* [Texte]
Article publié le 24/12/2008 Dernière mise à jour le 24/12/2008 à 06:51 TU
Pétition sur internet des intellectuels turcs présentant leurs excuses aux Arméniens : « Ma conscience ne peut accepter que l’on reste indifférent à la Grande Catastrophe que les Arméniens ottomans ont subie en 1915, et qu’on la nie. Je rejette cette injustice et, pour ma part, je partage les sentiments et les peines de mes sœurs et frères arméniens et je leur demande pardon ».
(Photo : www.ozurdiliyoruz.com)
Rédigé au début du mois et publié sur la toile le 15 décembre, l’appel au pardon des ‘frères arméniens’ de l’époque ottomane n’a pas été du tout apprécié par l’état-major turc, qui l’a fait savoir : une campagne « totalement inappropriée », « erronée » et même « nuisible », a jugé son chef de la communication. « Rien de surprenant » (à cette réaction des militaires), commente le chroniqueur de Posta, Mehmet Ali Birand, « les Forces Armées montrant par là une nouvelle fois qu’elles n’ont aucune intention de se désintéresser de la politique, alors qu’il s’agit d’une initiative purement civile ». Le texte par lequel la population turque est invitée à faire amende honorable tant d’un passé tragique et renié que de l’incapacité à en discuter évite pourtant le terme de génocide, que la Turquie officielle réfute toujours - tant du moins qu’une commission conjointe d’historiens ne tranche pas -, et ne propose que des excuses personnelles.
Mais il était prévisible que cet effort de contrition publique ne laisserait pas indifférent, même si le tabou de la question arménienne s’est passablement effrité dans le pays, notamment depuis que les mêmes intellectuels avaient convié une conférence sur le sujet, en 2005. Le parti de l’Action nationaliste (MHP), là aussi sans surprise, n’avait déjà pas tardé à dégainer l’argument de la « méconnaissance » de l’Histoire et de « l’insulte aux ancêtres », en référence aux victimes turques de ce conflit qui prit parfois la forme d’une guerre civile.

* [Consigne] Recopiez mot pour mot le passage de l'article sur les excuses aux Arméniens qui va de « Article publié le » à « (Photo : www.ozurdiliyoruz.com) ».

* [Extrait des données]
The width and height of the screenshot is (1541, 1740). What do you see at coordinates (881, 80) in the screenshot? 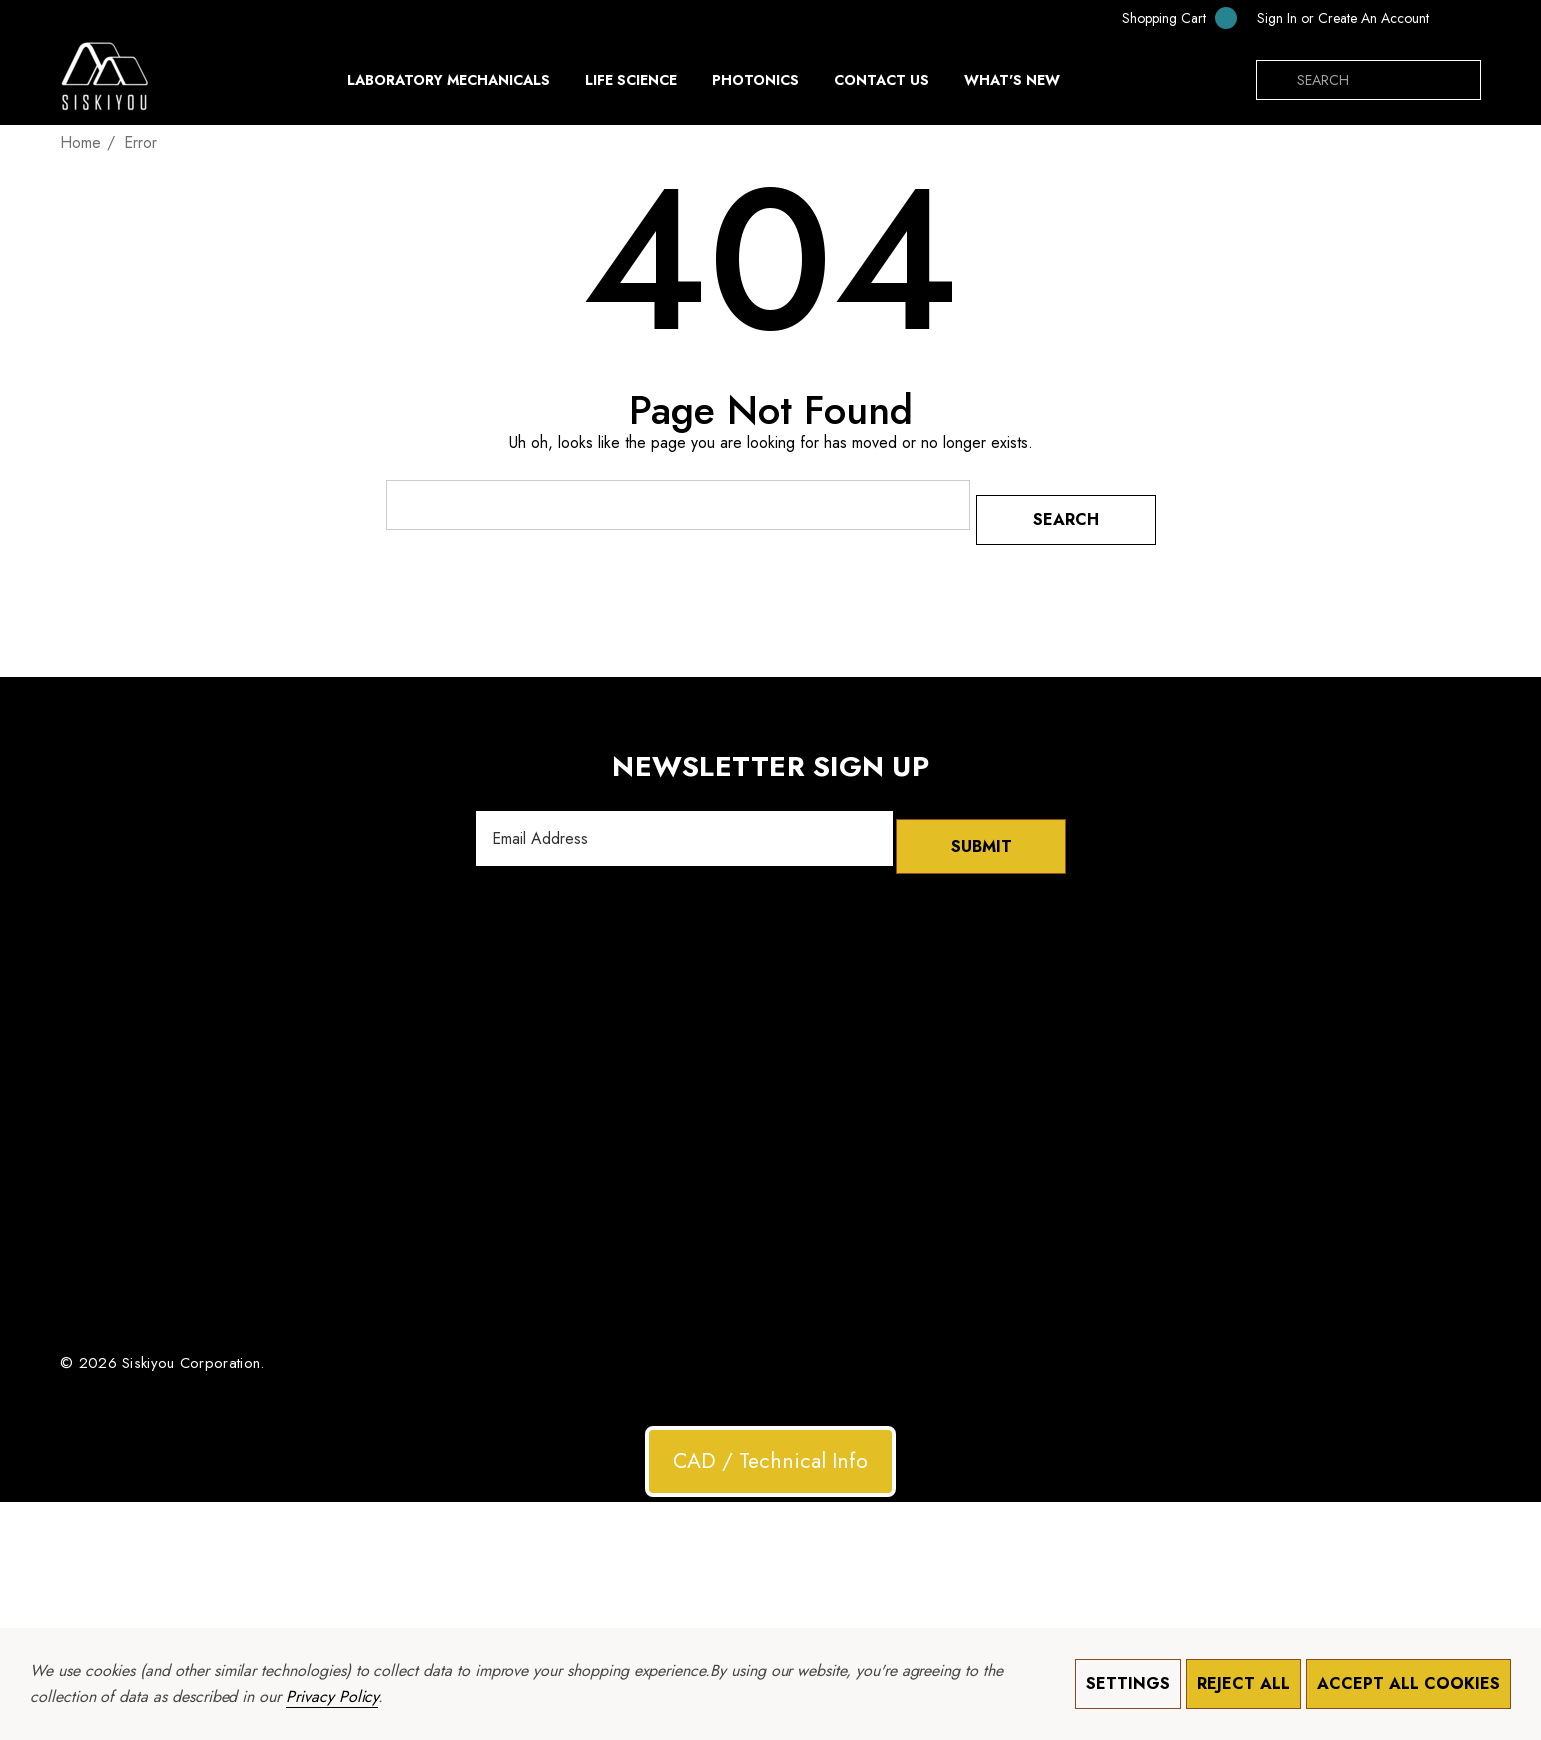
I see `[Contact Us]` at bounding box center [881, 80].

* [Corrigé]
Article publié le 24/12/2008 Dernière mise à jour le 24/12/2008 à 06:51 TU
Pétition sur internet des intellectuels turcs présentant leurs excuses aux Arméniens : « Ma conscience ne peut accepter que l’on reste indifférent à la Grande Catastrophe que les Arméniens ottomans ont subie en 1915, et qu’on la nie. Je rejette cette injustice et, pour ma part, je partage les sentiments et les peines de mes sœurs et frères arméniens et je leur demande pardon ».
(Photo : www.ozurdiliyoruz.com)